W najnowszym video-podcast „Legendy Show-biznesu” Anna Jurksztowicz dla Złotej sceny miała przyjemność gościć Andrzeja Rybińskiego. W szczerej rozmowie opowiedział o trudnych chwilach podczas pandemii i o swojej relacji z synem.
Andrzej Rybiński to wybitny polski piosenkarz, muzyk, aranżer i kompozytor. Większość jego utworów to autorskie kompozycje, które najchętniej wykonuje na gitarze. W 1970 roku założył grupę wokalną Bumerang, która brała udział w tworzeniu śpiewogry „Na szkle malowane”, a także dołączył do zespołu „Dwa plus jeden” z Januszem Krukiem i Elżbietą Dmoch.
W 1971 roku, wraz z bratem Jerzym Rybińskim i Elizą Grochowiecką, założył zespół „Andrzej i Eliza”, który działał przez 10 lat. Zdobył główną nagrodę na Krajowym Festiwalu Piosenki Polskiej w Opolu za piosenkę „Nie liczę godzin i lat”. Jego kolejne utwory, takie jak „Pocieszanka” i „Za każdą cenę”, cieszą się niesłabnącą popularnością.
Ciężko przeszedł chorobę
Andrzej Rybiński źle się czuł podczas pandemii COVID-19. Choroba miała wpływ na jego zdrowie, co wpłynęło na jego samopoczucie i działalność artystyczną w tym trudnym okresie. Piosenkarz wyznał, że był o krok od śmierci:
– Miałem strasznie ciężki moment podczas covidu. O mało nie umarłem, ledwo się z tego wszystkiego wygrzebałem. Już nie miałem siły walczyć i postanowiłem sobie, że zamknę oczy, zobaczę czy to życie jest. I w tym momencie wpadłem w taką panikę, co będzie jeśli tego życia nie ma? Wtedy postanowiłem zostać i powalczyć – wyznał Andrzej Rybiński dla Złotej sceny.
Syn poszedł w jego ślady?
Piosenkarz nie chciał zmuszać swojego syna Kacpra do wybrania kariery muzycznej. Okazuje się, że Kacper poszedł na studia psychologiczne.

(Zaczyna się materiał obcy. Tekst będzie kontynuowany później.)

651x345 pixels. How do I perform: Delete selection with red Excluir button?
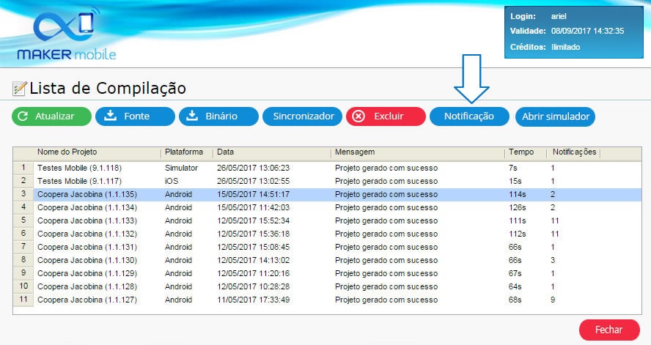tap(386, 116)
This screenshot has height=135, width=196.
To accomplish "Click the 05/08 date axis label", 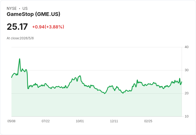I will click(11, 121).
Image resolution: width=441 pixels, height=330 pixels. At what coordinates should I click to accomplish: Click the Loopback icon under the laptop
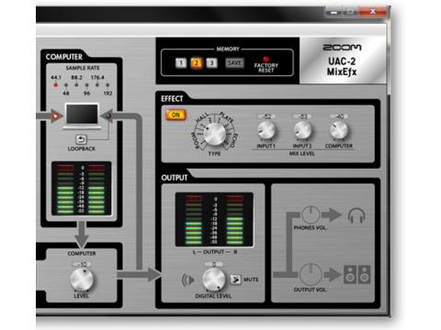[x=81, y=139]
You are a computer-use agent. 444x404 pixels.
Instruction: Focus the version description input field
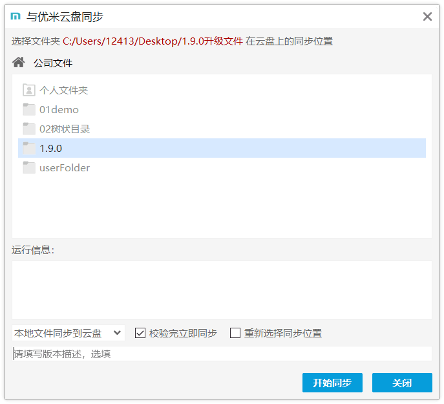click(222, 354)
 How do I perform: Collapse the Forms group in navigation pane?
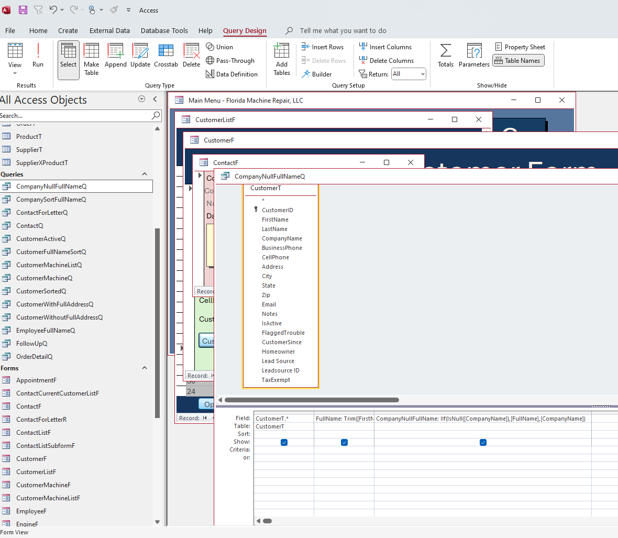point(145,368)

– Mój synek wcale nie miał być muzykiem. Nie wiedziałem kim ma być. Do szkoły muzycznej zapisała go wychowawczyni z przedszkola. Potem zaczął grać na skrzypcach i na fortepianie. W Akademii muzycznej wiązali z nim duże nadzieje, ale mój synek jak już dorósł poinformował mnie, że muzyka to nie jest patent na życie dla niego. Skończył psychologię kliniczną i społeczną – mówił muzyk dla Złotej sceny.

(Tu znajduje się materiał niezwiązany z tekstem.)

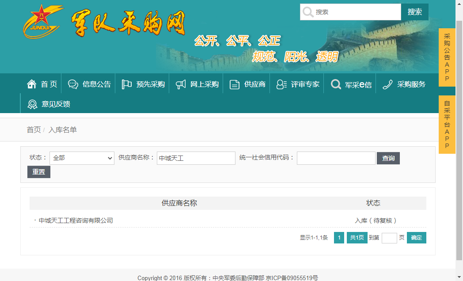Open the 采购公告APP side tab
The width and height of the screenshot is (463, 281).
tap(447, 57)
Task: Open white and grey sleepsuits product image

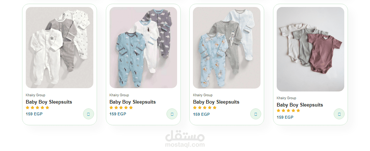Action: [x=60, y=47]
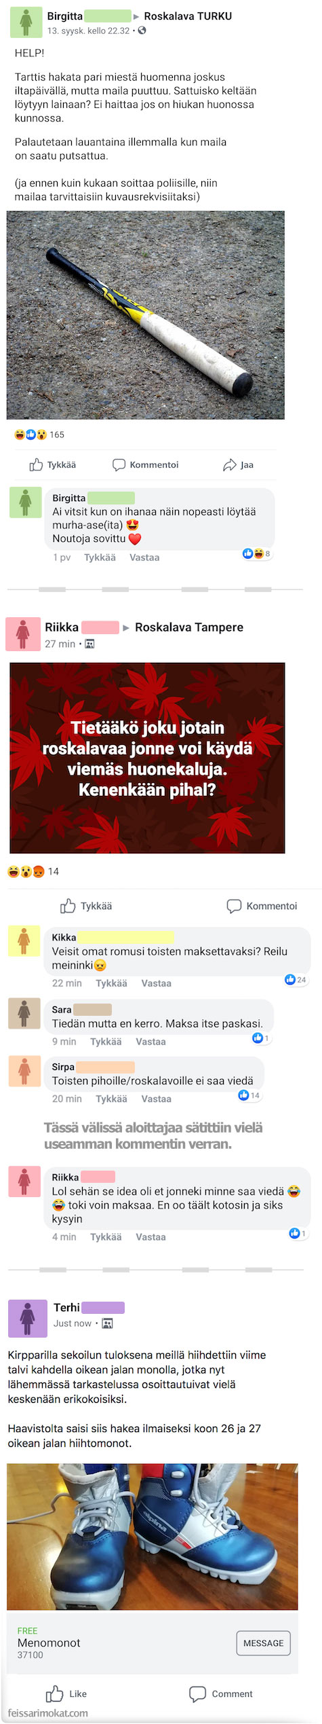Image resolution: width=322 pixels, height=1724 pixels.
Task: Open the globe privacy icon on Birgitta's post
Action: [x=142, y=31]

Jednak od kilku dobrych lat ojciec z synem zaczęli razem koncertować. Jak do tego doszło, mimo wcześniejszych zapewnień ze strony Kacpra o końcu przygody z muzyką?
– Po 10 latach kiedy skończył z muzyką podczas śpiewania kolęd w jego domu, powiedziałem mu, że przepięknie harmonizuje. Powiedziałem do niego: „Choć pogramy sobie razem. Co ci zależy?”. Wtedy łaskawie się zgodził i tak zostało do dzisiaj – wspominał piosenkarz.
Andrzej Rybiński zaznaczył, także że syn bardzo mu pomaga i wozi go samochodem, gdy tylko potrzebuje gdzieś dojechać.